In GitHub's case, http://mysite/page1 and http://mysite/page2 are both valid URLs. They are "real" links with "real" content, and initially visiting either page goes through the traditional MVC approach. GitHub uses pushState for navigation in modern browsers, but does not require it - i.e. pushState is used as a "feature add" to (in their opinion) lead to a better user experience when it comes to navigation. When you copy the link in the browser address bar, you are copying a link that was formed via javascript & pushState, but a link that is nevertheless real and valid.

However, if you are starting from scratching and creating a single page app and are not using an MVC framework, chances are that you actually only have a single page, especially if you are not using a dynamic backend (i.e. content is all retrieved via javascript, never generated by a server). In this case, if you use pushState over hash urls, you will need to handle the case that the URL in the browser is not the real URL. I will illustrate.

The user loads your single page app: http://mysite/mainpage

At this point, the browser bar contains the real link to your app, and will take the user to the same view they currently see: the main page. Now they click a link that will take them to a "page" showing the details of some activity. At this point, you want to update the location bar to indicate the change in state. You either use a hash URL and your location bar looks like http://mysite/mainpage#charts/1 or you use pushState and trick it to becoming http://mysite/mainpage/charts/1

If you used pushState, that is not a real link. Navigating via the browser's back/forward buttons will work great and the user will go from the main page to the detail page in both the location bar and in the app (presuming you handle the state change correctly), but if the user bookmarks this link or copies and pastes the link to share it, additional server-side voodoo will be required.
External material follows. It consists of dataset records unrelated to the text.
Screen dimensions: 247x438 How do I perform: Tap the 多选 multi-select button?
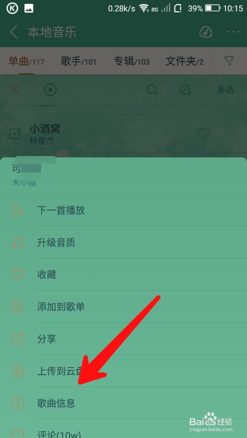[x=226, y=90]
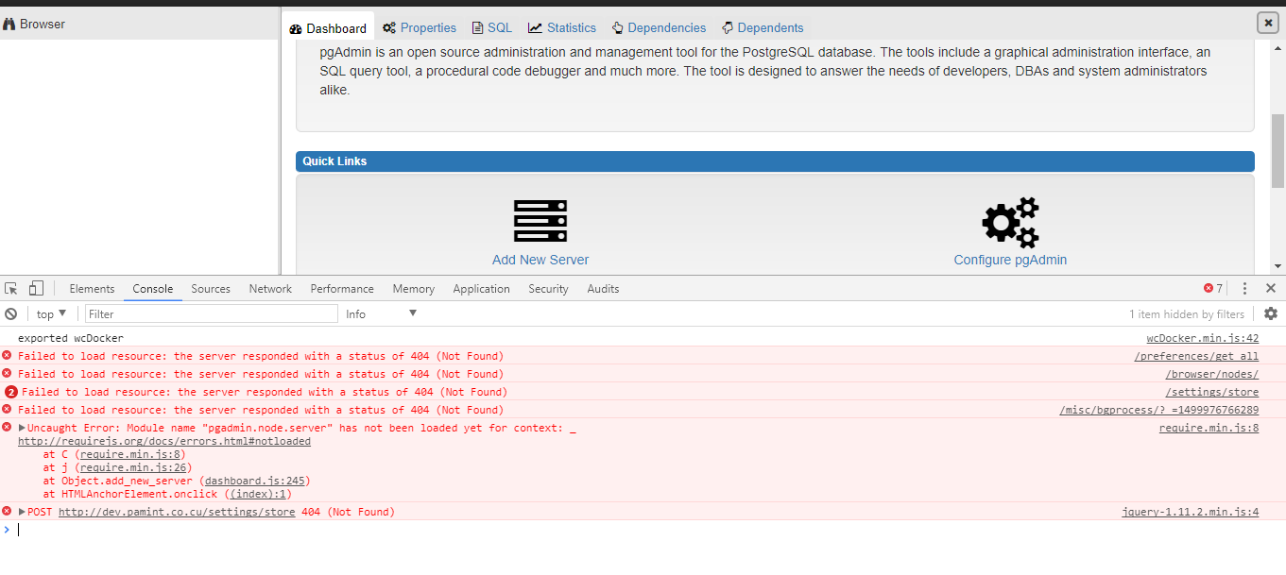This screenshot has width=1286, height=575.
Task: Expand the POST settings/store error entry
Action: [22, 512]
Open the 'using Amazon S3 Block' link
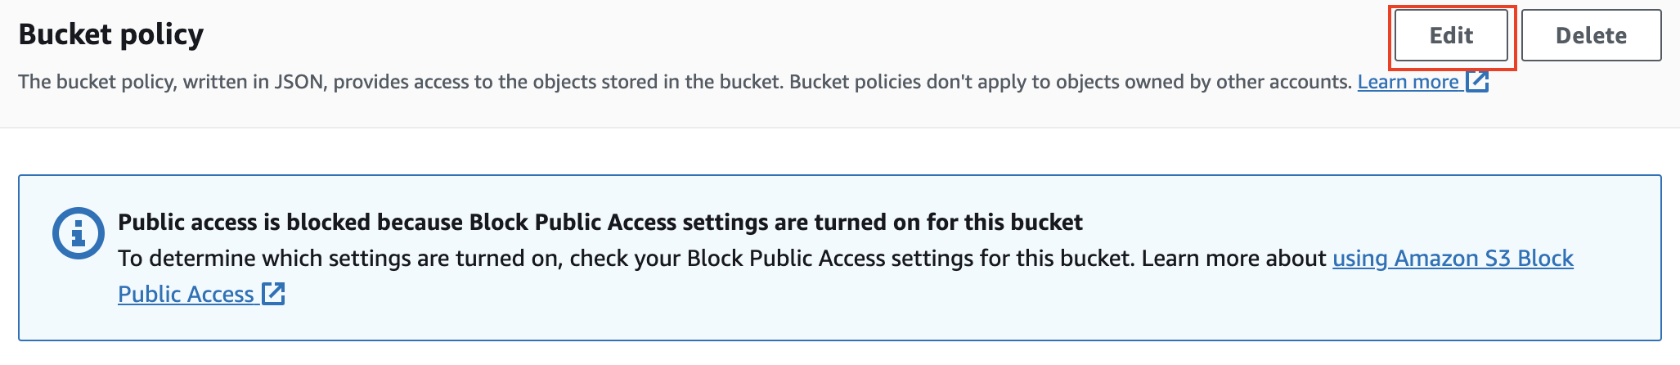The height and width of the screenshot is (365, 1680). [x=1452, y=259]

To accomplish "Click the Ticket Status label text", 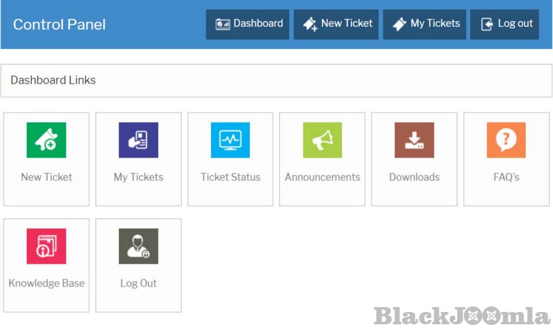I will 230,177.
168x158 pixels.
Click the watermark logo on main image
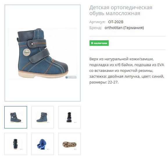[x=71, y=77]
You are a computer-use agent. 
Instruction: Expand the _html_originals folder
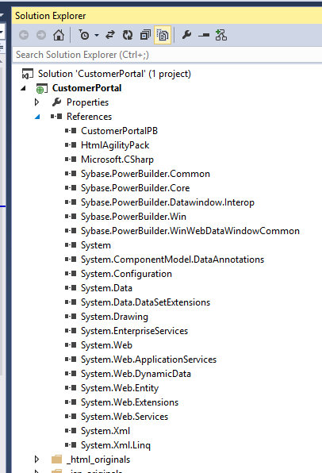[36, 460]
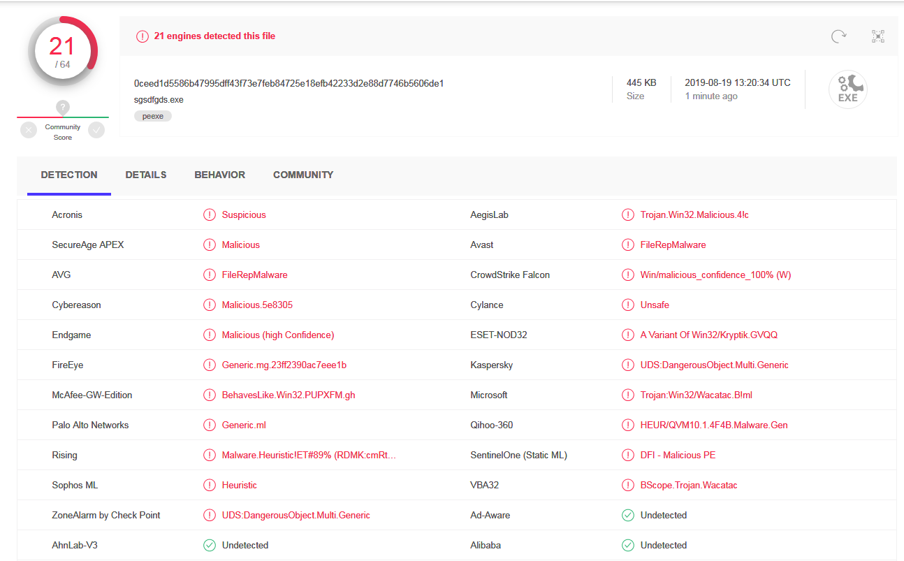Open the similar files graph icon
The image size is (904, 561).
pyautogui.click(x=878, y=36)
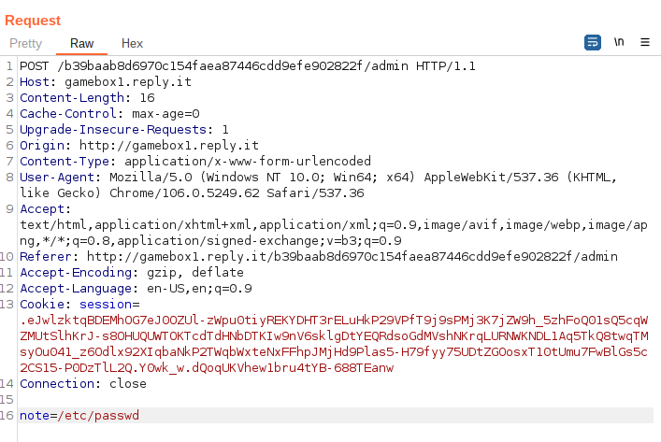
Task: Click the Request panel title
Action: [33, 21]
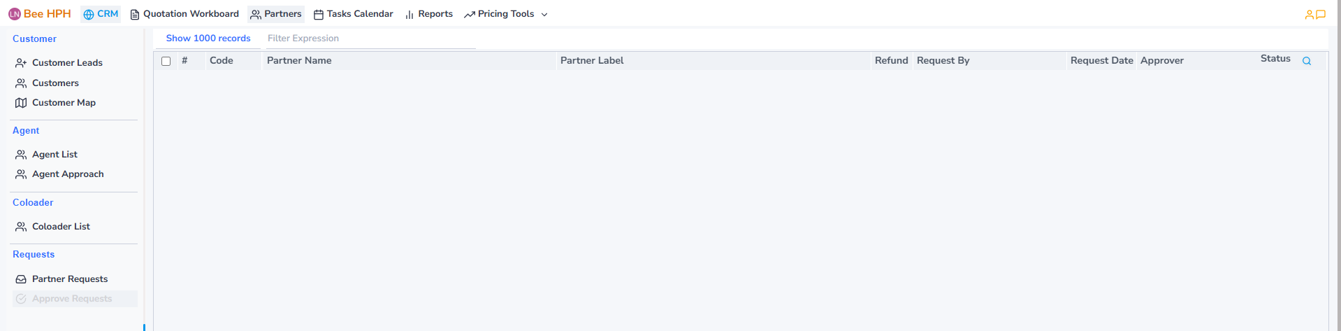This screenshot has width=1341, height=331.
Task: Open Partner Requests in the sidebar
Action: pos(70,279)
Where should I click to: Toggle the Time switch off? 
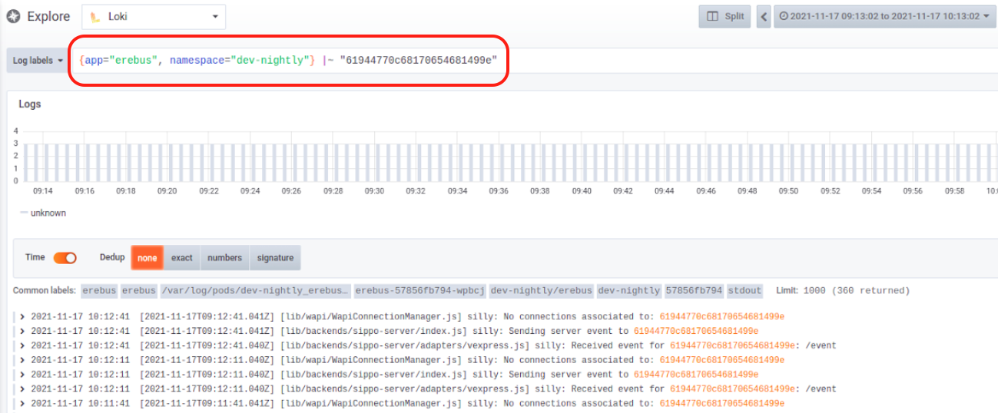click(x=65, y=258)
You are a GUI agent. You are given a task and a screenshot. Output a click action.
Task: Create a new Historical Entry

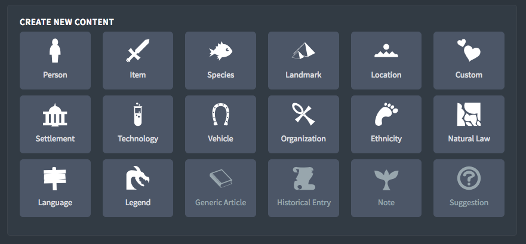click(303, 188)
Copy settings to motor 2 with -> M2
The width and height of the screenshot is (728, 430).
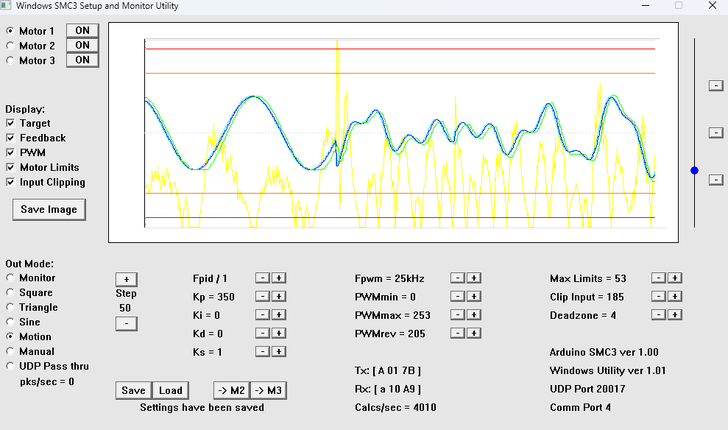pyautogui.click(x=230, y=390)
You will need to redirect requests to /mainpage/charts/1 to /mainpage and then use JS to resolve the actual URL and carry out the intended state change operation. A server redirect is absolutely required. You cannot host this page on AWS or on your local disk without a scriptable http server.

Now if you used hash urls, your URL that the user would have seen and interacted with would have been http://mysite/mainpage#/charts/1 and that is a valid, real url. Browsers understand that there is just one page, and whether the user copies and pastes the link or bookmarks it, you just have to handle the hash state in javascript and do not need any server-side magic to make things work.

What no one seems to mention is that pushState and hash links are not mutually exclusive. pushState is just an API to manipulate the browser location that is visible to the user and implement reliable back/forward navigation in modern browsers. It says nothing about what your URL scheme should look like.

In 2017, Google and just about every other JS-capable bot understand hash URLs and traverse them just fine. Google wants you to use the #! abomination for SEO maximization purposes, but even if you don't, your site will be navigable just fine.

The correct answer is to use whatever fits your needs best. If you have real URLs and want to fake navigation between them, use pushState and carry on (optionally with a polyfill for older browsers). But if you have a single-page app, don't pretend not to (unless you have a very good reason). Use hash URLs to make your life easier and not introduce unnecessary problems and then use pushState to manipulate those hash URLs to take advantage of better back/forward support.